В день розыгрыша, выигравшие шесть номеров определяются посредством механической процедуры, в которой каждое из пятидесяти чисел имеет равный шанс быть выбранным. Когда шесть чисел оказались выбранными таким образом, это определяет выигравший набор из шести чисел. Всего возможно около шестнадцати миллионов различных комбинаций из шести неодинаковых чисел, выбранных из пятидесяти возможных. Это означает, что вероятность выигрыша, одна и та же для каждого набора из шести чисел, равна приблизительно одному из шестнадцати миллионов. Это также означает, что может быть не более шестнадцати миллионов билетов с различающимися наборами из шести чисел.
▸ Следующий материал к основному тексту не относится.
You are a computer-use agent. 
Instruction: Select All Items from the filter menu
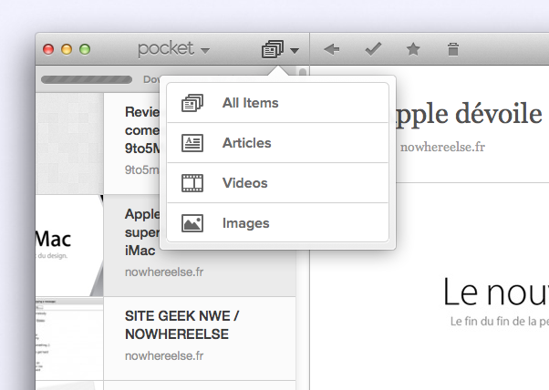coord(251,103)
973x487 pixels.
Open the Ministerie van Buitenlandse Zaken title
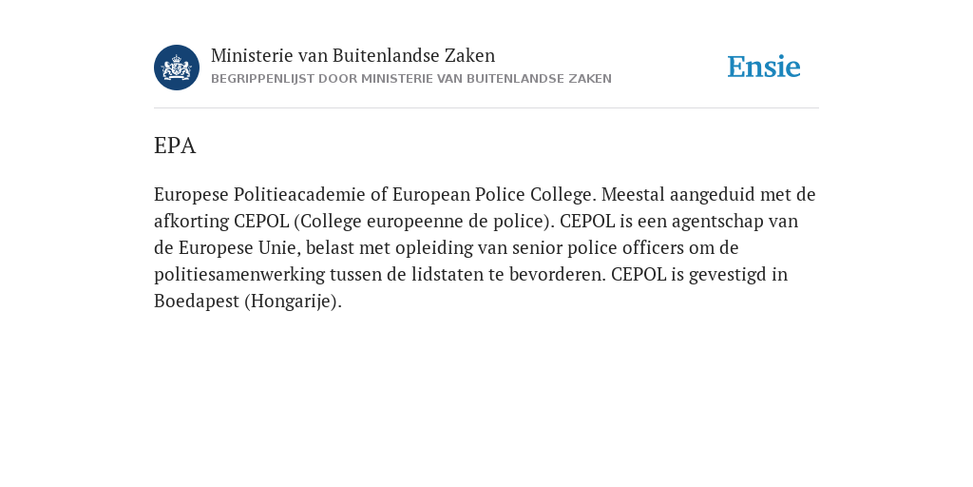click(353, 56)
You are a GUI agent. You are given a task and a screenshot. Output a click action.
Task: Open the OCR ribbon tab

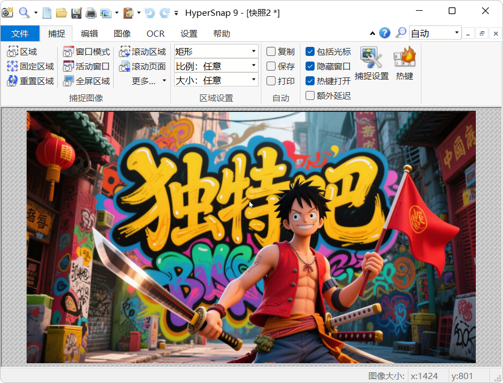[156, 34]
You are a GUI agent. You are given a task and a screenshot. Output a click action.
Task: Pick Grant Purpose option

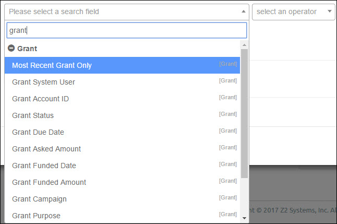pyautogui.click(x=122, y=216)
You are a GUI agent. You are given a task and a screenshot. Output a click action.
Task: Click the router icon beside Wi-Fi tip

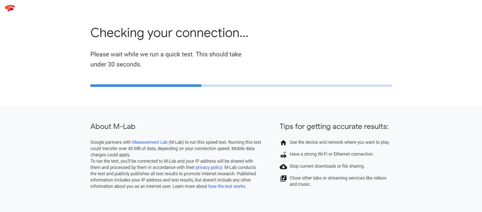pos(283,155)
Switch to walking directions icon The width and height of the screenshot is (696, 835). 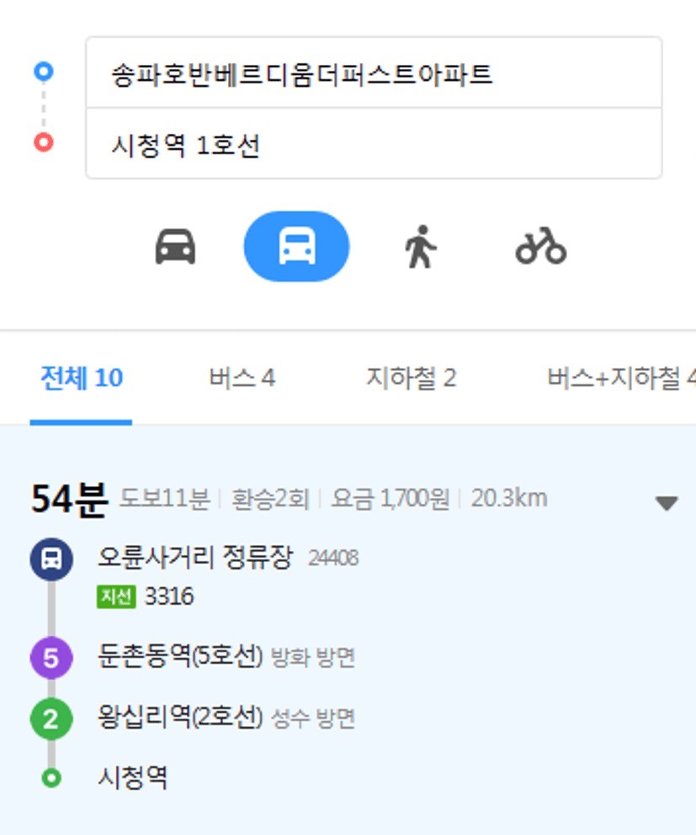421,247
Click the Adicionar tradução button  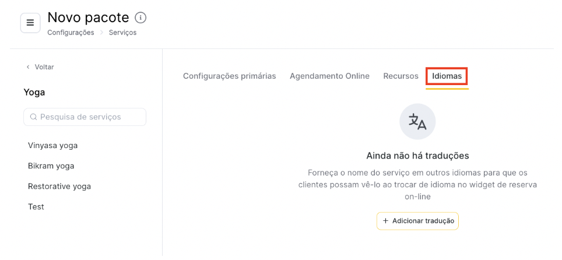[417, 221]
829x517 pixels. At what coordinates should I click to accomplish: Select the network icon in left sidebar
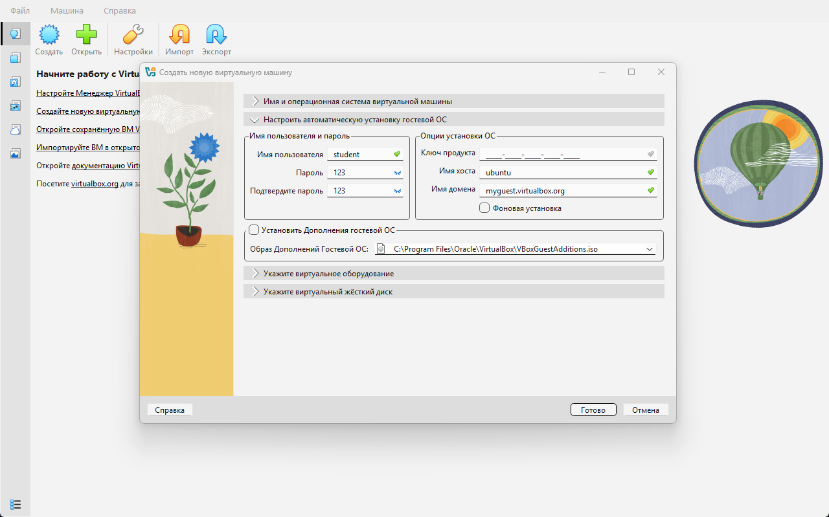click(15, 105)
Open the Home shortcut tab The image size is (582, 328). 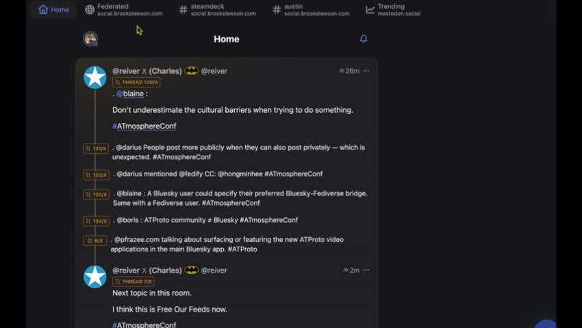point(54,10)
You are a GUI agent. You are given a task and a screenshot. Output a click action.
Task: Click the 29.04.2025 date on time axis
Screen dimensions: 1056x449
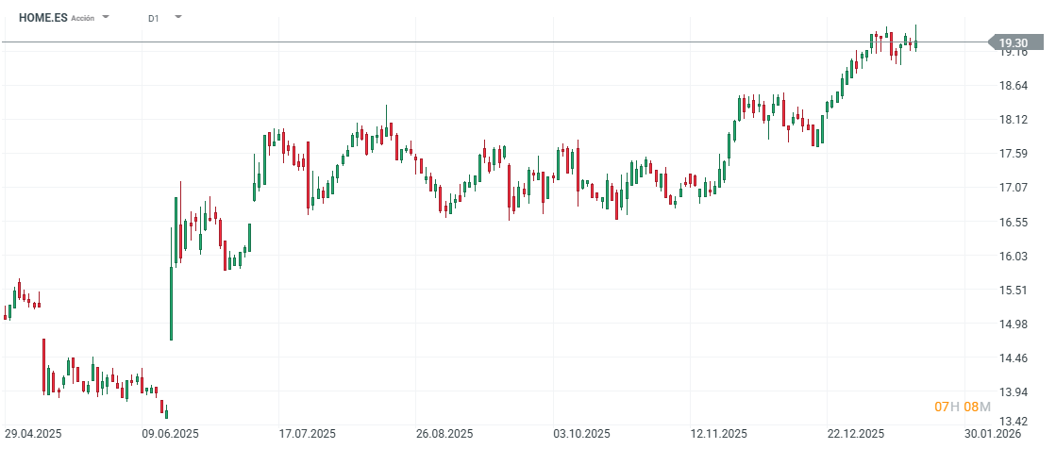tap(33, 433)
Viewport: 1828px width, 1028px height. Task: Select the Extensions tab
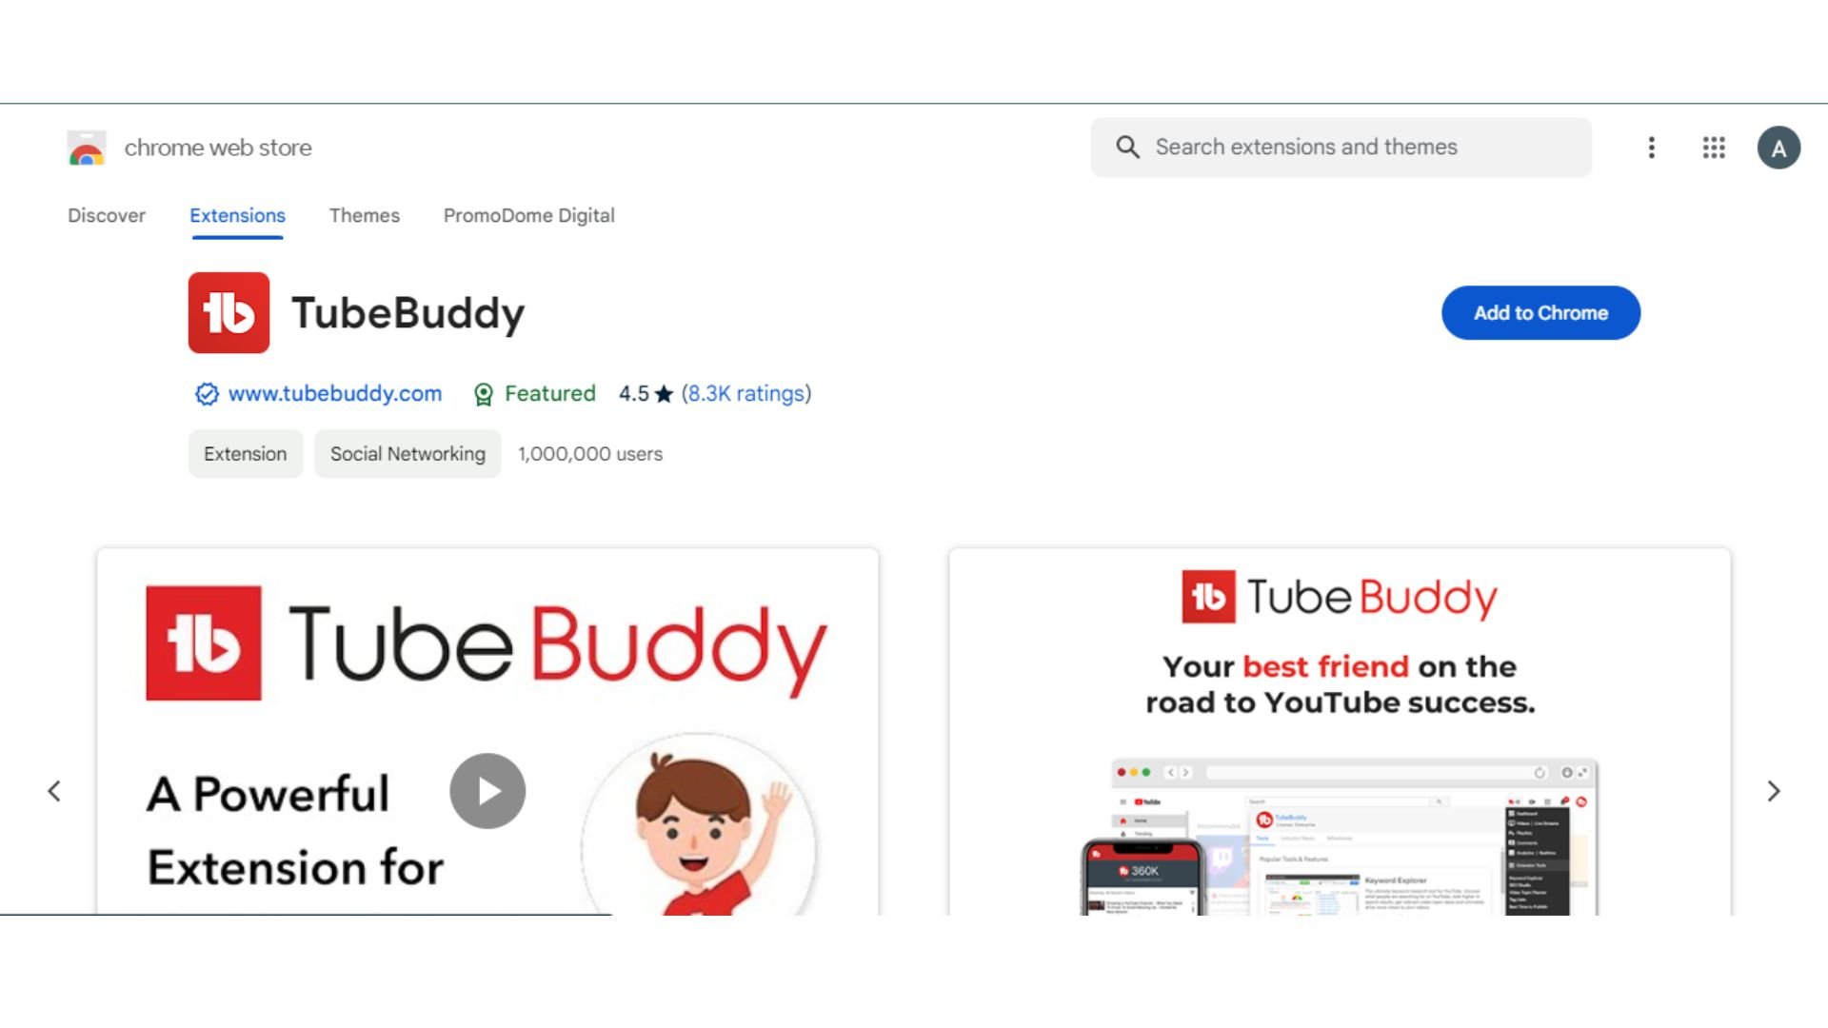tap(237, 214)
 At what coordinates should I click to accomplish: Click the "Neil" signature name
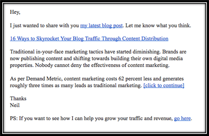[x=15, y=105]
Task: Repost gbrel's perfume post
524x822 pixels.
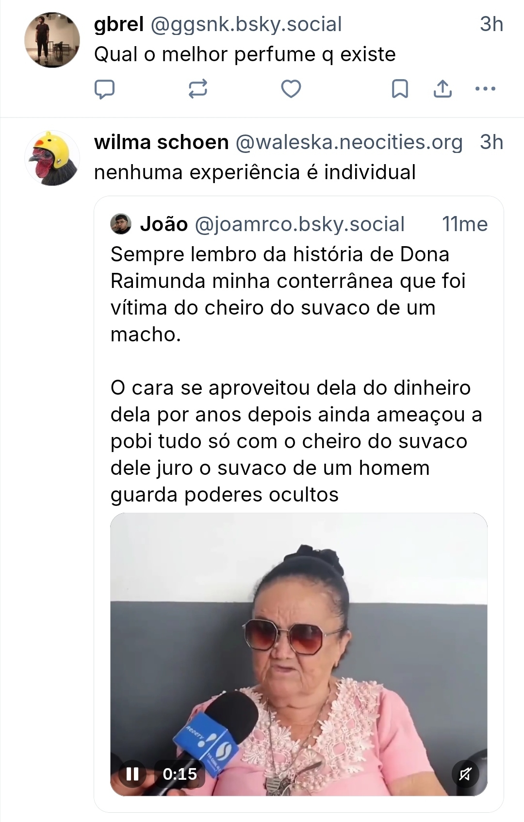Action: point(197,89)
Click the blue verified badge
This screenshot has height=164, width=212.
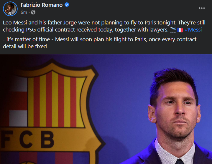pos(67,5)
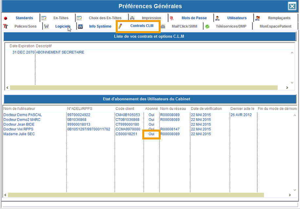Click the printer icon beside Impression
The height and width of the screenshot is (209, 300).
132,18
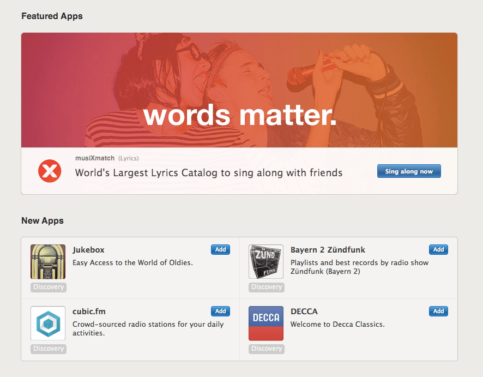This screenshot has width=483, height=377.
Task: Select the Discovery tag under Zündfunk icon
Action: point(267,287)
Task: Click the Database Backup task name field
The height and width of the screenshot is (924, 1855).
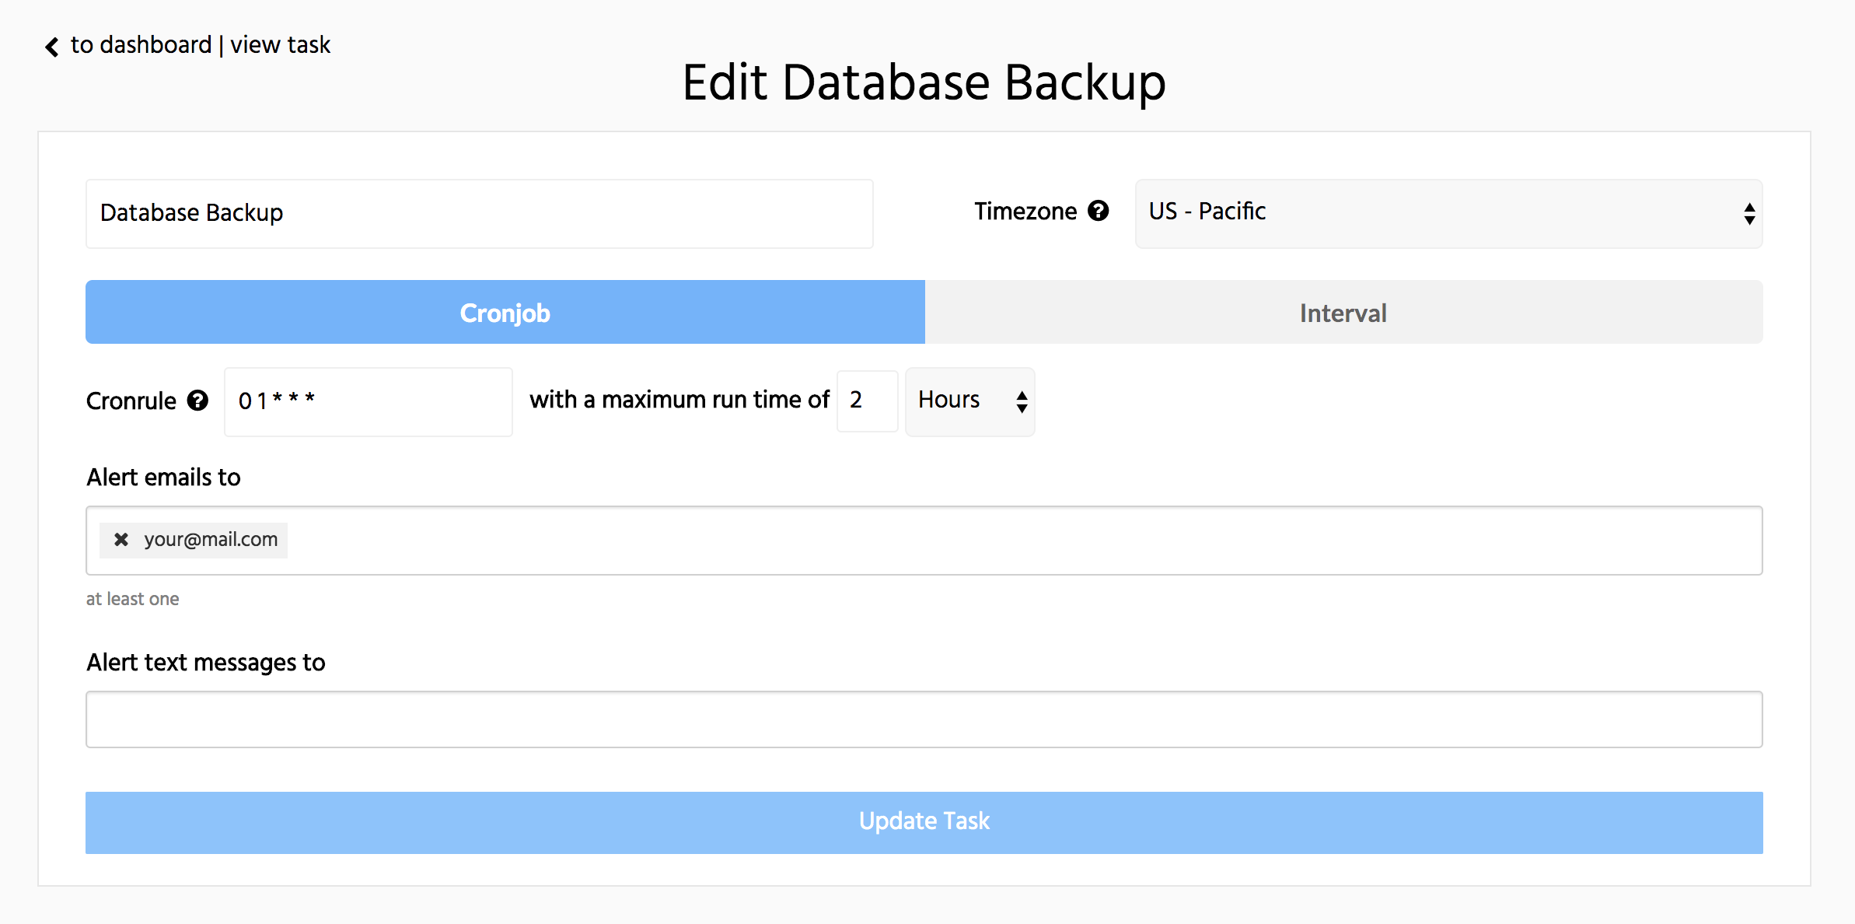Action: click(x=479, y=214)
В такой лотерее, один из билетов должен непременно выиграть, при выполнении двух условий. Первое условие – все шестнадцать миллионов билетов должны быть проданы. Второе условие – никакие два участника не должны выбрать случайно ту же самую (проигравшую) комбинацию из шести чисел.
Однако, если все (или почти все) из шестнадцати миллионов билетов проданы (что чаще всего и происходит) и никакие два участника не выбрали случайно те же шесть чисел (что происходит очень редко) то вероятность, что какой-то билет (мы не знаем заранее, какой) выиграет, близка к 100 %.
Вернёмся теперь к примеру с лотереей, приведённому Бихи. В рассуждении Бихи можно указать четыре серьёзных дефекта.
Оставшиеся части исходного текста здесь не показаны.